Sur la durée de l’exil et selon les périodes, considérons que les profils ont évolué. A leur arrivée en France, les exilés constituent une population âgée de 20 à 50 ans engagée politiquement car sympathisants de l’Unité populaire. Ce caractère dominant dure tout au long de l’exil. La diaspora chilienne est en grande partie composée de cadres moyens, de cadres politiques et/ou syndicaux, alors que la proportion d’ouvriers et de paysans reste faible. Contrairement à de nombreux migrants, les Chiliens présentent une proportion presque équivalente d’hommes et de femmes, ce qui signifie dans ce cas, que l’exil a été familial. Son implantation est urbaine. Une autre particularité de cette diaspora est sa faible mobilité spatiale. On peut lier celle-ci à une bonne intégration locale et une relative satisfaction des conditions de vie offertes.
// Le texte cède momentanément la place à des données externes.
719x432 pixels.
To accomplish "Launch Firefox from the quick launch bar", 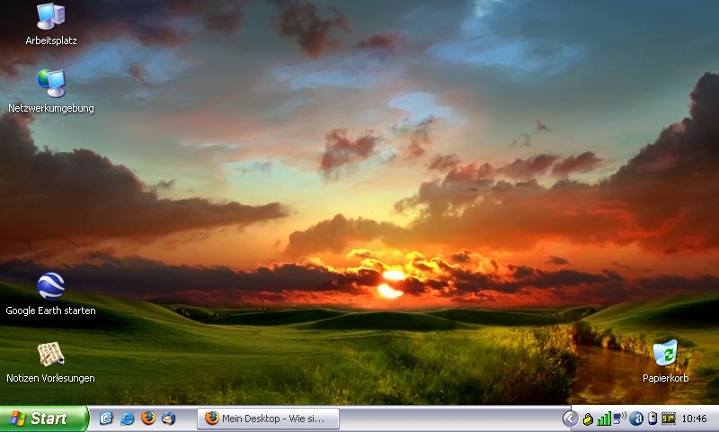I will [148, 419].
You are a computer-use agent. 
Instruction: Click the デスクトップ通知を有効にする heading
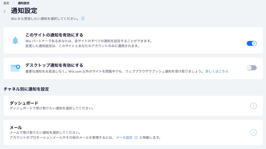(54, 65)

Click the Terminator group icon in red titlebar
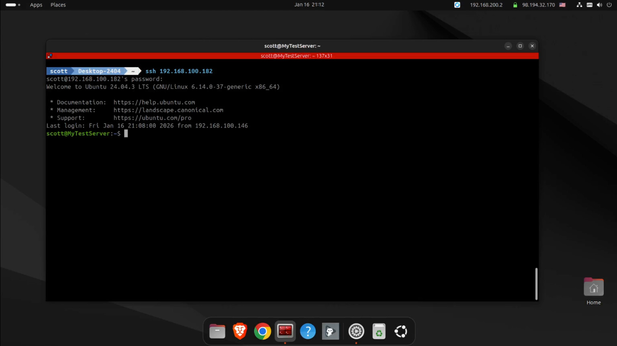(x=49, y=56)
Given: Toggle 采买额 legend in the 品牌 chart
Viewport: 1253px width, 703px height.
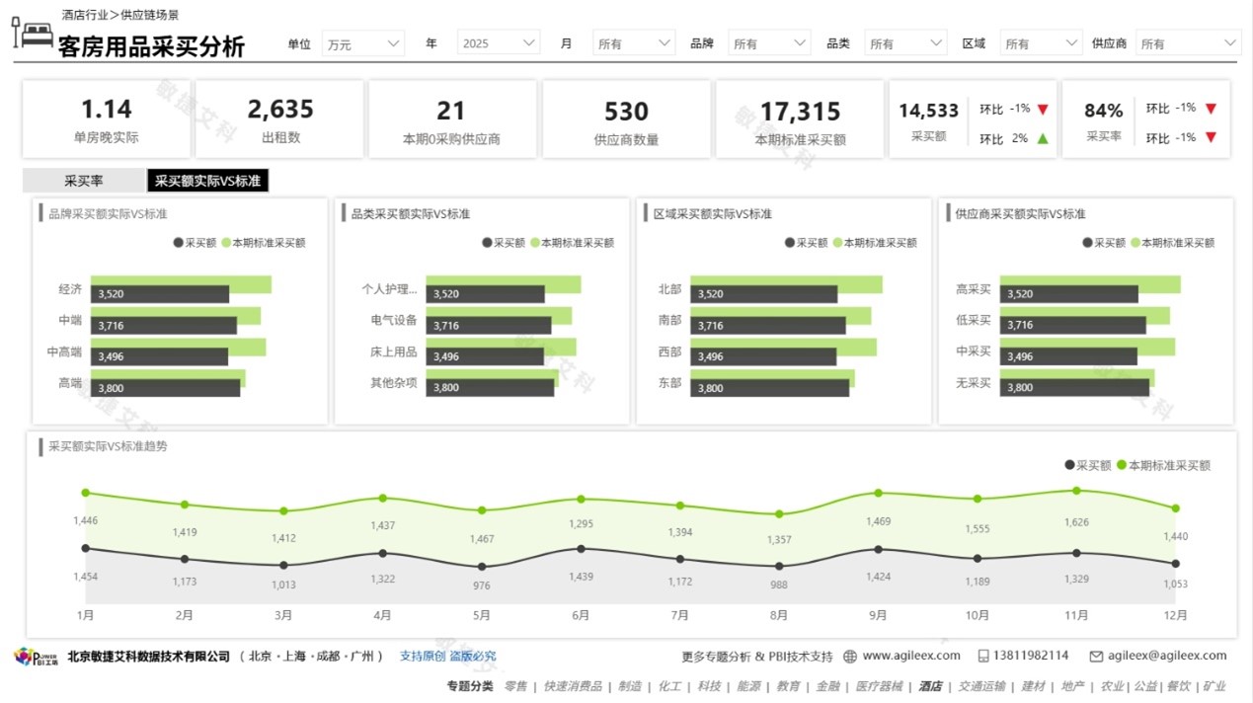Looking at the screenshot, I should click(x=196, y=243).
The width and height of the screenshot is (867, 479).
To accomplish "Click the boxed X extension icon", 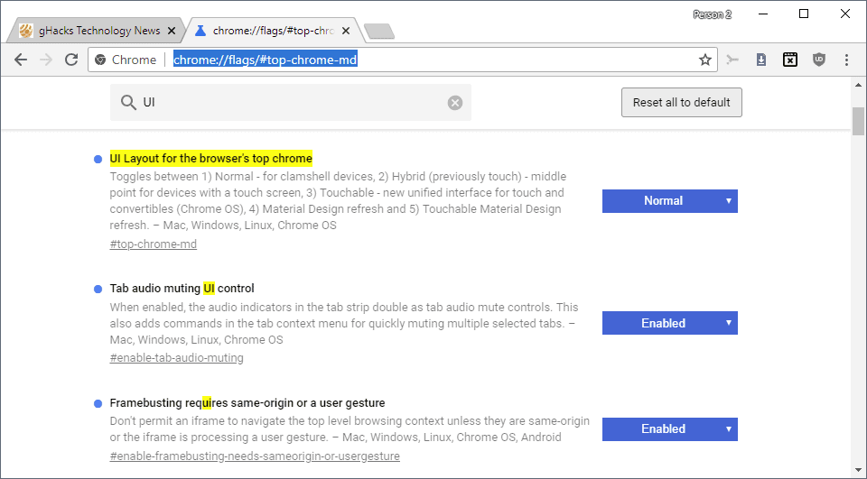I will [790, 60].
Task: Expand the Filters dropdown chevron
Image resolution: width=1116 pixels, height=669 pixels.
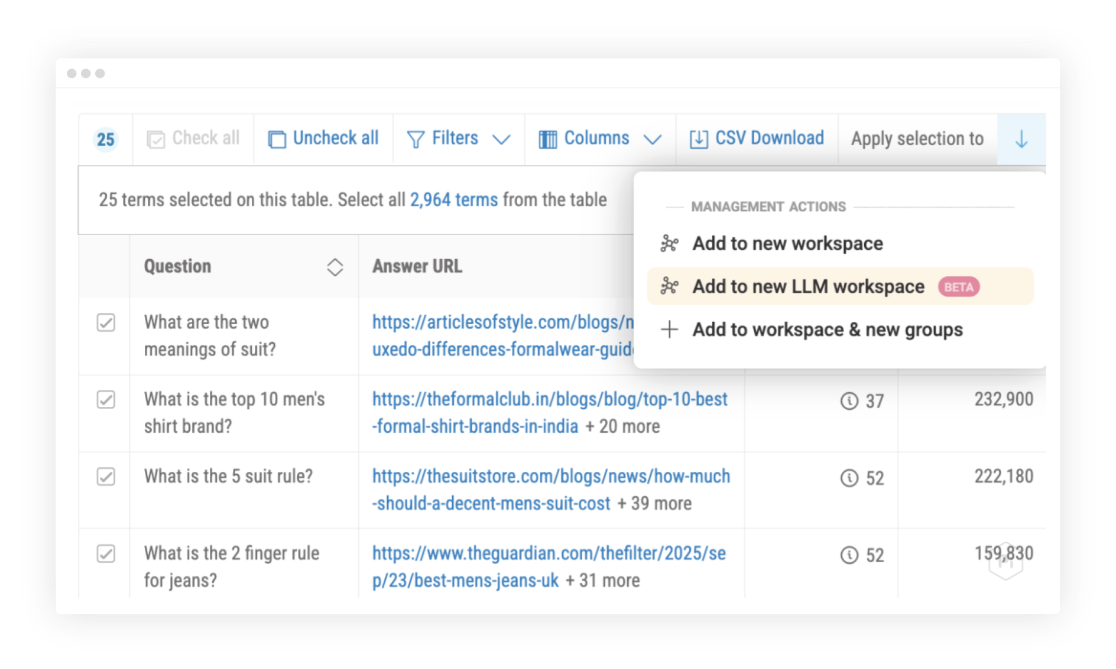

De nombreuses familles connaissent une période de crise du fait de la conjonction de plusieurs éléments tels une fragilité préexistante des couples, une insertion professionnelle délicate, la disparition de l’effervescence politique, l’évolution des mentalités au contact de nouveaux courants de pensée et des mouvements féministes, l’existence en France de structures sociales responsabilisant les femmes et l’accès de celles-ci au statut de chef de famille (crèches, équipements collectifs, allocations). De plus, les prodromes de l’exil sont vécus par la seconde génération d’une manière intense et ils affrontent les difficultés d’installation sans que leur soit délivrée par les parents une explication cohérente. A ceci s’ajoute le fait qu’ils soient plongés dans un système scolaire étranger qu’ils découvrent démunis car leurs parents ont à résoudre des problèmes matériels et psychologiques. Avec le temps, ces jeunes connaissent un processus de transculturation.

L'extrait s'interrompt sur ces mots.